Benjamin Vedrenne-Cloquet How many users of the app, of Memrise, are there in the world right now?
Steve Toy 65 million at last count. Probably a little bit more than that, but 65 million we passed a few months ago. So we're growing quite nicely.
Benjamin Vedrenne-Cloquet Well, congrats on this. Steve, I suppose you're a lifelong learner?
Steve Toy Yeah, indeed.
Benjamin Vedrenne-Cloquet What is the latest thing you've learned?
Steve Toy At the moment in Memrise, I'm doing both French and Spanish, and so that's what's happening in the app for lots of reasons, not the least of which I love both countries and really enjoy that. Plus, we're doing a lot of our early work on immerse and communicate in those languages. And then I am forever intrigued by all of the things that are being built in the AI space. All the APIs that big companies like Microsoft, IBM, Google are making and smaller companies are making in a field of areas. So I constantly stretch my Python skills to see what APIs I can bang on and send data up and what comes back. And so you can say, I'm learning all about all the AI APIs that exist in the world as fast as I can consume them.

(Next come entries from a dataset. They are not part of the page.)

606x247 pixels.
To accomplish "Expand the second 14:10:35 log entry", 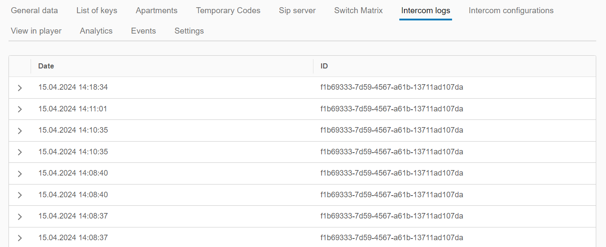I will [x=20, y=152].
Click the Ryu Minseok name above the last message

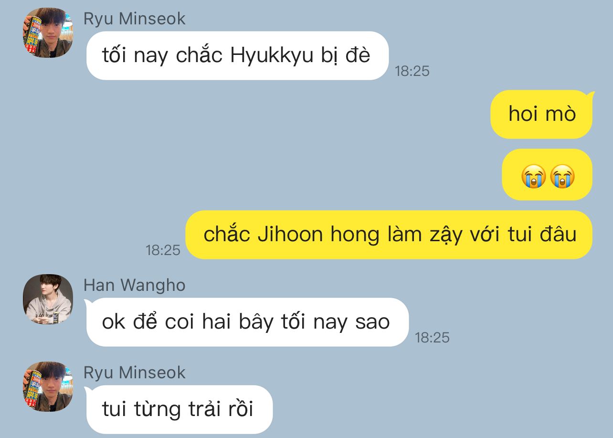[135, 373]
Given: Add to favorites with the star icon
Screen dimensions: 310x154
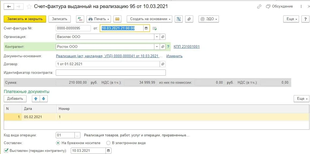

Benjamin Vedrenne-Cloquet Okay, well, Steve, I'll tell you what, let's make an appointment. Let's do this interview in French in two years and see how you've done.
Steve Toy Sounds perfect.
Benjamin Vedrenne-Cloquet We're getting to the next part of the interview, which is the rapid fire questions. You don't have to think, you just have to answer by A or B. Okay. You ready?
Steve Toy I'm ready.
Benjamin Vedrenne-Cloquet Learn or remember?
Steve Toy Learn.
Benjamin Vedrenne-Cloquet Degree or skills?
Steve Toy Skills.
Benjamin Vedrenne-Cloquet State school or private school?
Steve Toy State school.
Benjamin Vedrenne-Cloquet Teacher or technology?
Steve Toy Technology.
Benjamin Vedrenne-Cloquet Remote work or every day in the office?

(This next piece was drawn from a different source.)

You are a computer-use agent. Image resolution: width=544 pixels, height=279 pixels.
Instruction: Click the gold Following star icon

Steve Toy Every day in the office.
Benjamin Vedrenne-Cloquet Profit or impact?
Steve Toy Impact.
Benjamin Vedrenne-Cloquet Just a question. What is impact for you?
Steve Toy In our world, it is helping people acquire a language. In my adult literacy world, it is the number of people that we deliver from illiteracy.
Benjamin Vedrenne-Cloquet Finally, one last question, which is not A or B. How do you say hello in Icelandic?
Steve Toy I should know this because I was in Iceland in May, and we're playing with that, but I'm afraid I don't know it right now.
Benjamin Vedrenne-Cloquet It's actually Halló.
Steve Toy There you go.
Benjamin Vedrenne-Cloquet If you had to nominate someone else, a CEO, founder, an investor who you think is changing education for good, who would that be and maybe we can invite them next time.
Steve Toy Yeah, I think that Rupert Hillier, who is a founder and CTO of Learnlight, is an impressive individual and he's doing fascinating things in the area of EdTech. And I think you'd enjoy talking to him.
Benjamin Vedrenne-Cloquet Okay. We know of Rupert, so we'll contact him for sure. Finally, if you had one prediction to make for the industry, for the EdTech industry, what would that be?
Steve Toy I think it would be that the world's content will become more and more important in the learning journey. And creating content specifically for the learning journey will become less and less prevalent.
Benjamin Vedrenne-Cloquet Okay, so that means you invest today in content or you partner with content providers.
Steve Toy No, right now, today, we figure out how to take the content, almost infinite content that's out there in the world today, and connect it to users learning journey. Because some people are interested in football and some people are interested in cooking, and some people are interested in documentary, and nobody is all interested in the very same thing.
Benjamin Vedrenne-Cloquet Very good. Steve Toy, thank you very much. It was a pleasure. This was Steve Toy for EdTechX Stories.
Steve Toy Thanks, Benjamin. Appreciate it.